Der Grund für die steigenden Infektionszahlen ist für einige Realitätsverweigerer völlig klar: Der Winter ist schuld. Jeder Mensch weiß schließlich, dass Grippen und Erkältungen in der kalten Jahreszeit Hochsaison haben. Dass dieses fadenscheinige Argument nicht ausreicht, um 30.000 Neuinfektionen pro Tag zu erklären, kümmert offenbar immer mehr Menschen herzlich wenig.

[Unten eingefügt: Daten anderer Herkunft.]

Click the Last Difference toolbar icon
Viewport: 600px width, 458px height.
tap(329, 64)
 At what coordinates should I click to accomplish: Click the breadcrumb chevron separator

Auch der Umgang mit den Geschäftsschließungen mutet stellenweise paradox an. So bedauern die meisten Menschen, dass sie weiterhin auf gemütliche Nachmittage im Café, auf ein geselliges Feierabendbier oder das romantische Candlelight-Dinner verzichten müssen. Gleichzeitig ist es aber die Halbherzigkeit einiger, welche die Aufrechterhaltung dieser Maßnahmen erst nötig machen. Sie scheinen einem fatalen Irrtum zu unterliegen: Halbherzigkeit führt nicht dazu, dass wir das Virus nur halb so schnell bekämpfen. Halbherzigkeit sorgt dafür, dass wir das Virus gar nicht besiegen.